## EXERCISE INSTRUCTIONS
Count every line in the data below that includes "accomplish", and give only the result.

Stored items:

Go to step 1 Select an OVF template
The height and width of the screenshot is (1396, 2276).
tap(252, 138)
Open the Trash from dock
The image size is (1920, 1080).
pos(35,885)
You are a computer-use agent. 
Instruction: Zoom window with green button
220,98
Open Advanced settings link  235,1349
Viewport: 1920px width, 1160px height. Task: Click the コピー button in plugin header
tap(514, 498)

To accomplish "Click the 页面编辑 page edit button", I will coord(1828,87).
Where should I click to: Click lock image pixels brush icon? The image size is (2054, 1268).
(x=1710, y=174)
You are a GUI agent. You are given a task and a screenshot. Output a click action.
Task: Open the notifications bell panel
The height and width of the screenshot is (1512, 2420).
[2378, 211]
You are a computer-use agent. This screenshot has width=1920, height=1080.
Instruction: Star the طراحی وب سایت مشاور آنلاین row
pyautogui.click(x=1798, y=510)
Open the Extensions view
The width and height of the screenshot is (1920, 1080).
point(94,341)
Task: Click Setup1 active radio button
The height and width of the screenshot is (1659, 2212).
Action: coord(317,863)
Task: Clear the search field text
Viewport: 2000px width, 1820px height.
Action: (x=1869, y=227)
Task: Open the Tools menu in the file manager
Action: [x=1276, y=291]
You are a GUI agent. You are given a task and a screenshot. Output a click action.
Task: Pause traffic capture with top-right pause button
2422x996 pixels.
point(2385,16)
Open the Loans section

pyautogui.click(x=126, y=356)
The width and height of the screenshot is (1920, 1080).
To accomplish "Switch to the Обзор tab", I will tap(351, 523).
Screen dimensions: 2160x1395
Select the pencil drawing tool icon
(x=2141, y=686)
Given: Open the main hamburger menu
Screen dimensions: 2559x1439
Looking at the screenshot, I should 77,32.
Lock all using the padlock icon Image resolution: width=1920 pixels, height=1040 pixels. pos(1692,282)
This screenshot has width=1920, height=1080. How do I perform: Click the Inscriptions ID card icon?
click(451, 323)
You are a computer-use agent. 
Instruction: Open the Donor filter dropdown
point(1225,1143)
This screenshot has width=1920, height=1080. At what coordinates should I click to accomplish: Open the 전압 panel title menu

## ANSWER BOX
3